-------- Dataset entries --------

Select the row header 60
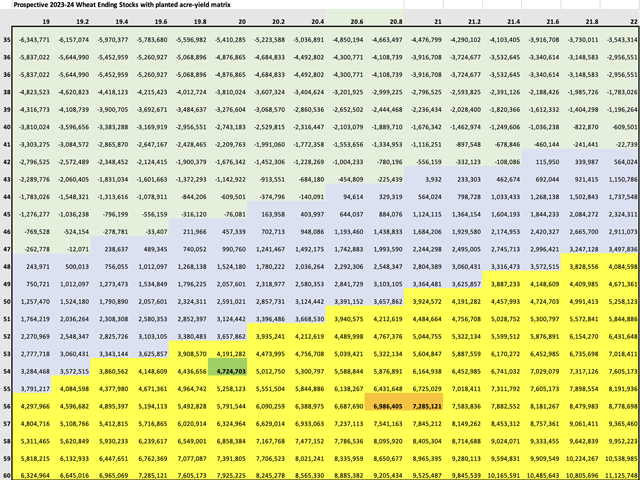Viewport: 640px width, 480px height. (x=7, y=462)
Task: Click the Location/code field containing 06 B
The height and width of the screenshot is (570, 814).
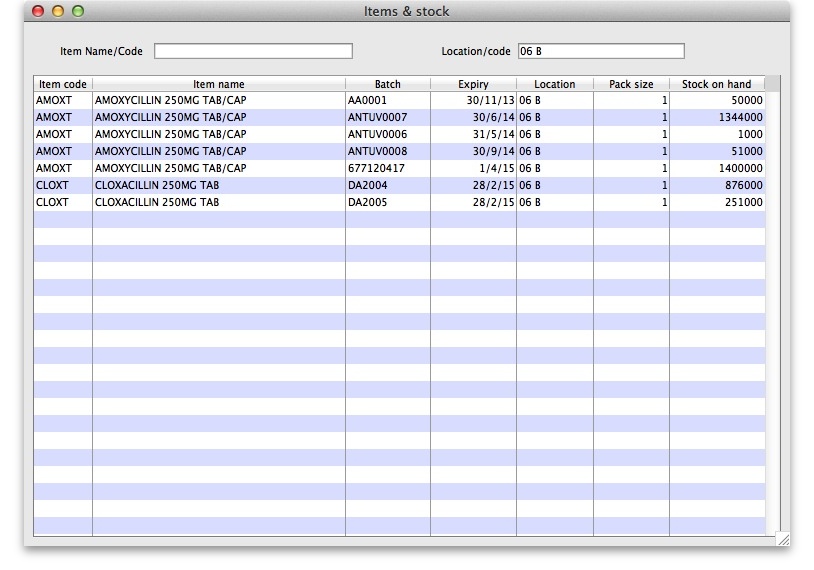Action: tap(600, 51)
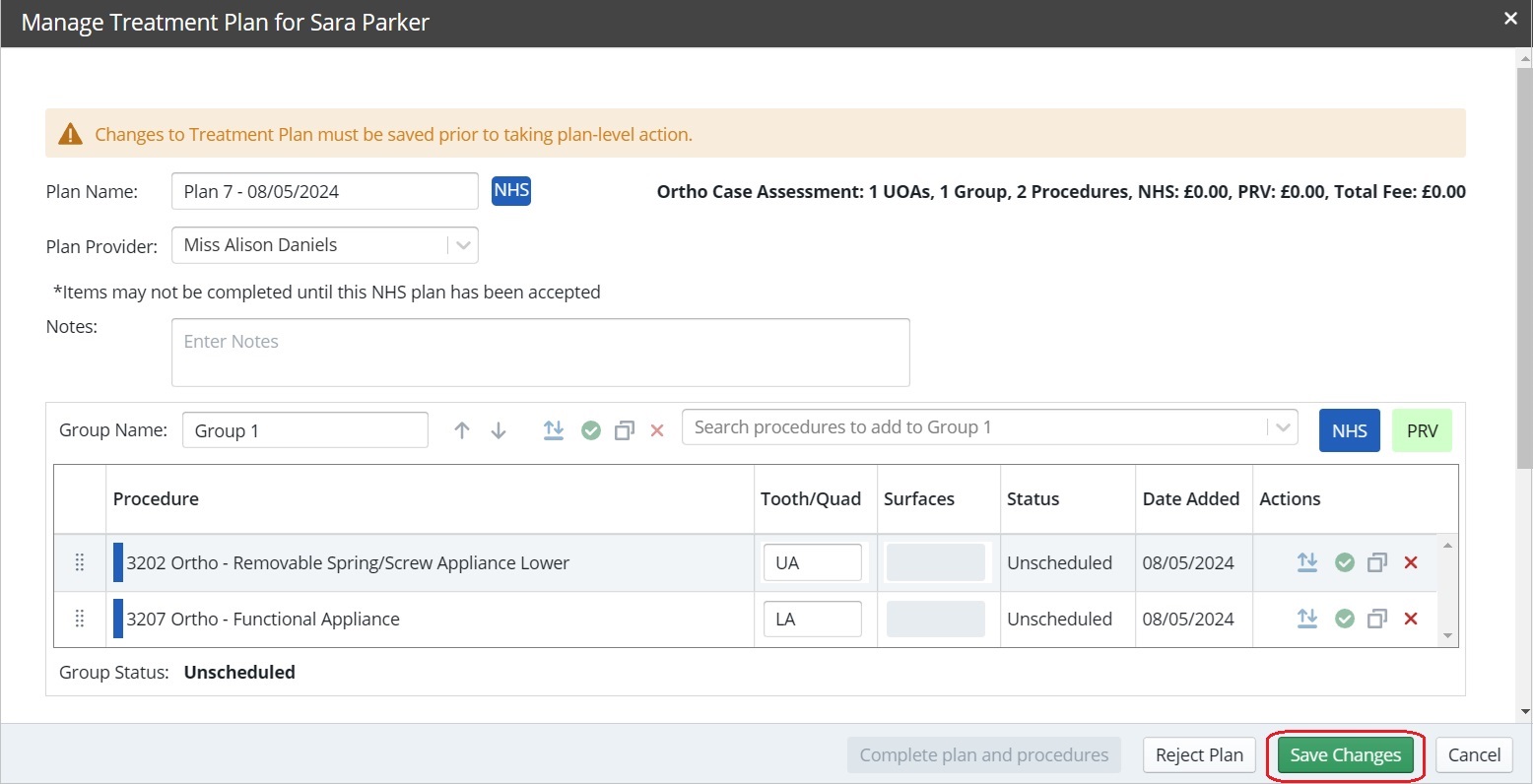Open the Plan Provider dropdown
This screenshot has height=784, width=1533.
click(462, 245)
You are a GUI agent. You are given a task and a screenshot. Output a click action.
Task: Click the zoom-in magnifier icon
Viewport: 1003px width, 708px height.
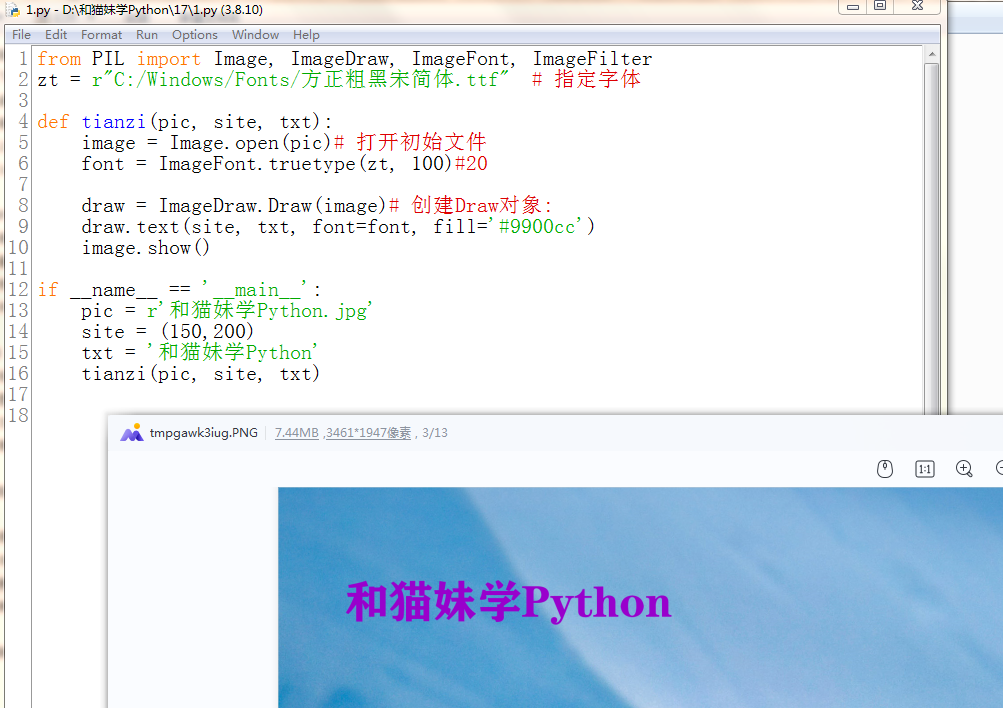tap(963, 467)
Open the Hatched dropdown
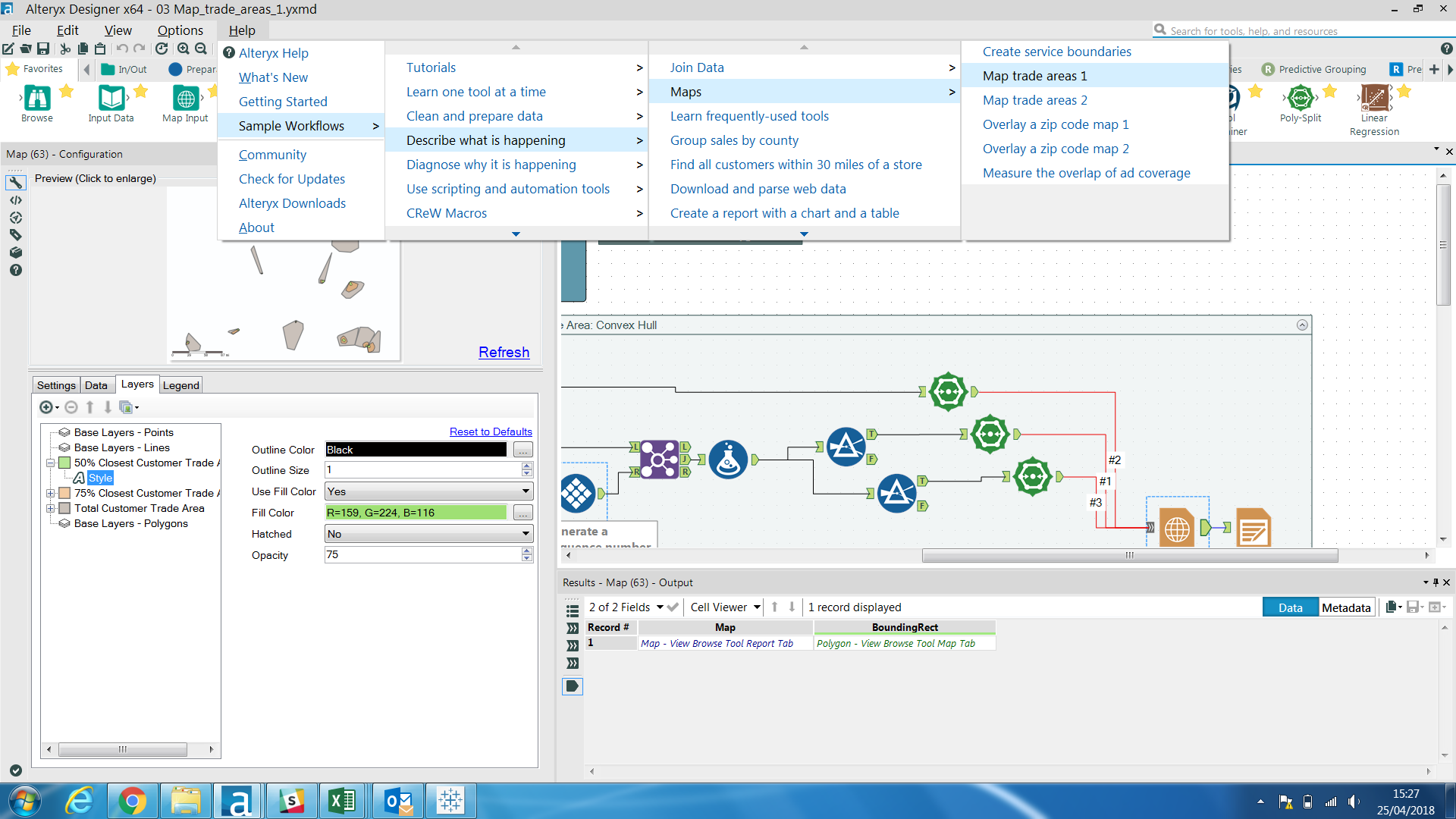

--------

Reproduce every line of the records above with "magnifier" switched to "magnifying glass", keeping everything else unchanged and leaving out the pictures.

Select the row header 60
Viewport: 640px width, 480px height. (x=7, y=462)
Task: Click the Location/code field containing 06 B
The height and width of the screenshot is (570, 814).
Action: tap(600, 51)
Open the Plan Provider dropdown
This screenshot has height=784, width=1533.
click(462, 245)
You are a GUI agent. You are given a task and a screenshot. Output a click action.
Task: Click the zoom-in magnifying glass icon
Viewport: 1003px width, 708px height.
tap(963, 467)
Open the Hatched dropdown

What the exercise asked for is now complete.